SHORT EXERCISE: Retype every line of the records below without any change.

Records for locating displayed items
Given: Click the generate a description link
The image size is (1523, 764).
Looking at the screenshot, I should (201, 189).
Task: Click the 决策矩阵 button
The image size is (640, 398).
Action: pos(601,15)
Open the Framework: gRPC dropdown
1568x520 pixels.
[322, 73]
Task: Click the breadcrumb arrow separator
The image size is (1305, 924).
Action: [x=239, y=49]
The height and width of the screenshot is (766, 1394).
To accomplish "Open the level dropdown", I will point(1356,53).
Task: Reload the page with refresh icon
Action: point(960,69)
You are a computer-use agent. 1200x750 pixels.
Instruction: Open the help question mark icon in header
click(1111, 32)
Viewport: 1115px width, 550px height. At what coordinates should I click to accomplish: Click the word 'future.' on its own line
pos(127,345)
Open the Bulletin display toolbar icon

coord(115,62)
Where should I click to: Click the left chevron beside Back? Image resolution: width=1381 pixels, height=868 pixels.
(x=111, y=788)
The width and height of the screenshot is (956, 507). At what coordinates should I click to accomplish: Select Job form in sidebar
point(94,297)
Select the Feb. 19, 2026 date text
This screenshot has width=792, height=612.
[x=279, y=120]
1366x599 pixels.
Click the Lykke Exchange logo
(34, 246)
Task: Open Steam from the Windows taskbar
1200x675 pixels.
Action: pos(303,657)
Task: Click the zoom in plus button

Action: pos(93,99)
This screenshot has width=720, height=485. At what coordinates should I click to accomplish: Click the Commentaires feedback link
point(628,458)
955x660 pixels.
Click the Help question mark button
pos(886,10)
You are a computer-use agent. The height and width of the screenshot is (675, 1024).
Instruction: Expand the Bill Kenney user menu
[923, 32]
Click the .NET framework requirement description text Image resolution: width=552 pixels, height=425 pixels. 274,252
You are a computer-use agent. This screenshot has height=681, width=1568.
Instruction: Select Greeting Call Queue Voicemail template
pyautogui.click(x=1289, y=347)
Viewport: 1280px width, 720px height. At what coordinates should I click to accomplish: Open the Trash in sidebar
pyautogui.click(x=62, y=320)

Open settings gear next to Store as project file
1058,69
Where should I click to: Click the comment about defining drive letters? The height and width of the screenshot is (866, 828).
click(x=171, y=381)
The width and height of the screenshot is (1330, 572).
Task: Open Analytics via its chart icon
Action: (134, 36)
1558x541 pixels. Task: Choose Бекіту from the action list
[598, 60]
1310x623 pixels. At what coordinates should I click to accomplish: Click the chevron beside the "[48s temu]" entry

EXPECTED OUTPUT:
Given: Click the generate a description link
The image size is (1523, 764).
Looking at the screenshot, I should (201, 189).
Task: Click the 决策矩阵 button
The image size is (640, 398).
Action: pos(601,15)
Open the Framework: gRPC dropdown
1568x520 pixels.
[322, 73]
Task: Click the breadcrumb arrow separator
The image size is (1305, 924).
Action: [x=239, y=49]
The height and width of the screenshot is (766, 1394).
To accomplish "Open the level dropdown", I will point(1356,53).
Task: Reload the page with refresh icon
Action: point(960,69)
You are a computer-use agent. 1200x750 pixels.
Instruction: Open the help question mark icon in header
click(1111, 32)
Viewport: 1115px width, 550px height. At what coordinates should I click to accomplish: Click the word 'future.' on its own line
pos(127,345)
Open the Bulletin display toolbar icon

coord(115,62)
Where should I click to: Click the left chevron beside Back? Image resolution: width=1381 pixels, height=868 pixels.
(x=111, y=788)
The width and height of the screenshot is (956, 507). At what coordinates should I click to accomplish: Select Job form in sidebar
point(94,297)
Select the Feb. 19, 2026 date text
This screenshot has width=792, height=612.
[x=279, y=120]
1366x599 pixels.
Click the Lykke Exchange logo
(34, 246)
Task: Open Steam from the Windows taskbar
1200x675 pixels.
Action: pos(303,657)
Task: Click the zoom in plus button

Action: pos(93,99)
This screenshot has width=720, height=485. At what coordinates should I click to accomplish: Click the Commentaires feedback link
point(628,458)
955x660 pixels.
Click the Help question mark button
pos(886,10)
You are a computer-use agent. The height and width of the screenshot is (675, 1024).
Instruction: Expand the Bill Kenney user menu
[923, 32]
Click the .NET framework requirement description text Image resolution: width=552 pixels, height=425 pixels. 274,252
You are a computer-use agent. This screenshot has height=681, width=1568.
Instruction: Select Greeting Call Queue Voicemail template
pyautogui.click(x=1289, y=347)
Viewport: 1280px width, 720px height. At what coordinates should I click to accomplish: Open the Trash in sidebar
pyautogui.click(x=62, y=320)

Open settings gear next to Store as project file
1058,69
Where should I click to: Click the comment about defining drive letters? The height and width of the screenshot is (866, 828).
click(x=171, y=381)
The width and height of the screenshot is (1330, 572).
Task: Open Analytics via its chart icon
Action: (134, 36)
1558x541 pixels. Task: Choose Бекіту from the action list
[598, 60]
1310x623 pixels. At what coordinates should I click to accomplish: Click the chevron beside the "[48s temu]" entry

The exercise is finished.